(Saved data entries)
-- Opening Marker --
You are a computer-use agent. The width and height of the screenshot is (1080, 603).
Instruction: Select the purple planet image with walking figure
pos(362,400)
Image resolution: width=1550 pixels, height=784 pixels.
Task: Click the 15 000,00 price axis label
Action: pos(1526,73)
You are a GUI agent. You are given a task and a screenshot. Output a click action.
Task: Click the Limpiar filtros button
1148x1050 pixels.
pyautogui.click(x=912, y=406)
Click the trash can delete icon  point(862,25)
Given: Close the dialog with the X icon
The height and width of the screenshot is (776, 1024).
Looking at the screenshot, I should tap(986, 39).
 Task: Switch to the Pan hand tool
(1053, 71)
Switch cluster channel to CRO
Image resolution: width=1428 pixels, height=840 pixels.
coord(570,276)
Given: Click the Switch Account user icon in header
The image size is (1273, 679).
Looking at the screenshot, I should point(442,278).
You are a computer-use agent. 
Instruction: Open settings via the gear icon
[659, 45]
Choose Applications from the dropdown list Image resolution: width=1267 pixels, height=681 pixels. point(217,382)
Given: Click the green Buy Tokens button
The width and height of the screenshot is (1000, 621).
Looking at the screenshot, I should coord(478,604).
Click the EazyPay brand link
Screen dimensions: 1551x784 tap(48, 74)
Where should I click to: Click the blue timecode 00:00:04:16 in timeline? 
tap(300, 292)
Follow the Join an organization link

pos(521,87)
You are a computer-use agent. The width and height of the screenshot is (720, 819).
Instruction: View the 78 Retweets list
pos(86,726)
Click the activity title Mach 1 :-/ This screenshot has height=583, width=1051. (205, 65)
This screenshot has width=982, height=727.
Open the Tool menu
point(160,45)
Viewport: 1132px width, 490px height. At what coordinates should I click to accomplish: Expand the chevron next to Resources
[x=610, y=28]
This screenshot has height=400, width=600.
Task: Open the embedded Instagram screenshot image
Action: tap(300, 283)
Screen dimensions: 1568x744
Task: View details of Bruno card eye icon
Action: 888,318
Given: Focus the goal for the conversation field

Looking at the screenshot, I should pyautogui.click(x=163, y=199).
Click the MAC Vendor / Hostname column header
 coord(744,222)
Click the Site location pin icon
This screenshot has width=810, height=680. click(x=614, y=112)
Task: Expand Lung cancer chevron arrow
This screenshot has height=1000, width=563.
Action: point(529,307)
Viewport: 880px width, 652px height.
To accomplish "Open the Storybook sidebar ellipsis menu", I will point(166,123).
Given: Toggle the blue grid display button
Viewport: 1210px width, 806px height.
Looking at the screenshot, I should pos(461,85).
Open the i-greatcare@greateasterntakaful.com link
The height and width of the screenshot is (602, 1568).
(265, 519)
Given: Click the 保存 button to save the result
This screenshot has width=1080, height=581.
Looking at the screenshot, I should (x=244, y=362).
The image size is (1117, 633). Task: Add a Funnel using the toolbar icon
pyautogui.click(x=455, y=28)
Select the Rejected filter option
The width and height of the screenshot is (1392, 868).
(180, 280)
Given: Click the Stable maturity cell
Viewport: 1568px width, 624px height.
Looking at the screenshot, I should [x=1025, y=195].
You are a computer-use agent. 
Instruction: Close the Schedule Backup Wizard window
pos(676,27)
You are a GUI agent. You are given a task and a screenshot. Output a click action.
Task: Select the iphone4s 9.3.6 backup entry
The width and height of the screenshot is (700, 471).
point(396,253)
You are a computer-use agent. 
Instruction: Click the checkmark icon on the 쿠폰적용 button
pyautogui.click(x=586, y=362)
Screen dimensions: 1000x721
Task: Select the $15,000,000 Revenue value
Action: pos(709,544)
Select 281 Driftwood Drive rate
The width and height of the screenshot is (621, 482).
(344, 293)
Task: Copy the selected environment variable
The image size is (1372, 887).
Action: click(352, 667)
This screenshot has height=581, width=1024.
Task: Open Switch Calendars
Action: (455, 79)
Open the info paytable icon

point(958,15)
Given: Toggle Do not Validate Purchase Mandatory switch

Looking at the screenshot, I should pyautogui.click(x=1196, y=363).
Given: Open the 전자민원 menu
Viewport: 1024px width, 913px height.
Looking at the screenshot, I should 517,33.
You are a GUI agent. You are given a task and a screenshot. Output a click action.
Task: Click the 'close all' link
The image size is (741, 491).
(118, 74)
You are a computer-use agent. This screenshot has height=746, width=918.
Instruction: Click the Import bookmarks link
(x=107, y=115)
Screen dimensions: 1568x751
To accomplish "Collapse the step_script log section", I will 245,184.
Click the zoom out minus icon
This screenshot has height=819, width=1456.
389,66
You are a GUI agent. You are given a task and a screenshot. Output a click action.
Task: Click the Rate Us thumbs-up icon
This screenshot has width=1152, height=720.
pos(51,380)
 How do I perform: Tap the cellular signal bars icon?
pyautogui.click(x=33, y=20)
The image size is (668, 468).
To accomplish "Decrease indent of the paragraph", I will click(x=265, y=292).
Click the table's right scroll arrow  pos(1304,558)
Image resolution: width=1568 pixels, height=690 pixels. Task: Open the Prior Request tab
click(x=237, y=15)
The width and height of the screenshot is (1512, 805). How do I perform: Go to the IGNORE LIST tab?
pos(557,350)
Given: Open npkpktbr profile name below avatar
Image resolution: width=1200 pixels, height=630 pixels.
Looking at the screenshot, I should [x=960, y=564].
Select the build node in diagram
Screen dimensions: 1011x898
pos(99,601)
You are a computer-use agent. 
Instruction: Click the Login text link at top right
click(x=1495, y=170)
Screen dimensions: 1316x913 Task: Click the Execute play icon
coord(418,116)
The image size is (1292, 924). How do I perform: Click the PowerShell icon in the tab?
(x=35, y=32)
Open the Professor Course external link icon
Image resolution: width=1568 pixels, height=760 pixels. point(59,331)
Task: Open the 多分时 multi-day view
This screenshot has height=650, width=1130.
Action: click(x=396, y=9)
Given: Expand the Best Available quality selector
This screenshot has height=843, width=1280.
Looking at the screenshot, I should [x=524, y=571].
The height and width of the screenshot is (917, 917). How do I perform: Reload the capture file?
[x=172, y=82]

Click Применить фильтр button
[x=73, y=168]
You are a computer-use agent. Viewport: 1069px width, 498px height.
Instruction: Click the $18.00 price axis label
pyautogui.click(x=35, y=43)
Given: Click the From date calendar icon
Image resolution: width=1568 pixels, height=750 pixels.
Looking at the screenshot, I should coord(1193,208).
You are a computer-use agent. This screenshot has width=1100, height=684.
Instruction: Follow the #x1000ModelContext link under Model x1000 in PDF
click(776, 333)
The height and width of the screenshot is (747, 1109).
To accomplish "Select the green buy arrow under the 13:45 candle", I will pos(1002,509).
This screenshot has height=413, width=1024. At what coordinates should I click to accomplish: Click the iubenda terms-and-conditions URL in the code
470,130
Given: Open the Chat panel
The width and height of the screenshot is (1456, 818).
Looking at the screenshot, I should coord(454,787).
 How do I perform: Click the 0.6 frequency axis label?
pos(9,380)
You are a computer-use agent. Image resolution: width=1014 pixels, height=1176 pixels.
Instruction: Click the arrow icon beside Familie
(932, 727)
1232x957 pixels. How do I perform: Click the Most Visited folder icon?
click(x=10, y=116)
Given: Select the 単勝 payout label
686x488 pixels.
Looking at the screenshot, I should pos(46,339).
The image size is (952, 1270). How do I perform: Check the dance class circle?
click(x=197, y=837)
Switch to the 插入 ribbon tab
-- Closing Marker --
Assignment. Locate and copy each line in the data above that includes the word "will".

Response.
To accomplish "Open the Storybook sidebar ellipsis menu", I will point(166,123).
To accomplish "Collapse the step_script log section", I will 245,184.
To accomplish "Decrease indent of the paragraph", I will click(x=265, y=292).
To accomplish "Select the green buy arrow under the 13:45 candle", I will pos(1002,509).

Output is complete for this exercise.